== Records shown ==
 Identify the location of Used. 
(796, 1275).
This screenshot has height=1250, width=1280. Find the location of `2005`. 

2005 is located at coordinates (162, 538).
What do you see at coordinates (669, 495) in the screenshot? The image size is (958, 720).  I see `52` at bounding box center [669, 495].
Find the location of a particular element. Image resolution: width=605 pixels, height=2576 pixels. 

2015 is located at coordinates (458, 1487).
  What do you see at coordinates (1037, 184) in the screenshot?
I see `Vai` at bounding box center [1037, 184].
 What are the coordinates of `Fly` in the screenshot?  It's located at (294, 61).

== Instructions to follow ==
Reproduce every item above word for word, including the answers, with nothing added, dropped, or changed.

== Exercise result ==
 Identify the location of Used. 
(796, 1275).
This screenshot has height=1250, width=1280. Find the location of `2005`. 

2005 is located at coordinates (162, 538).
What do you see at coordinates (669, 495) in the screenshot? The image size is (958, 720).  I see `52` at bounding box center [669, 495].
Find the location of a particular element. Image resolution: width=605 pixels, height=2576 pixels. 

2015 is located at coordinates (458, 1487).
  What do you see at coordinates (1037, 184) in the screenshot?
I see `Vai` at bounding box center [1037, 184].
 What are the coordinates of `Fly` in the screenshot?  It's located at (294, 61).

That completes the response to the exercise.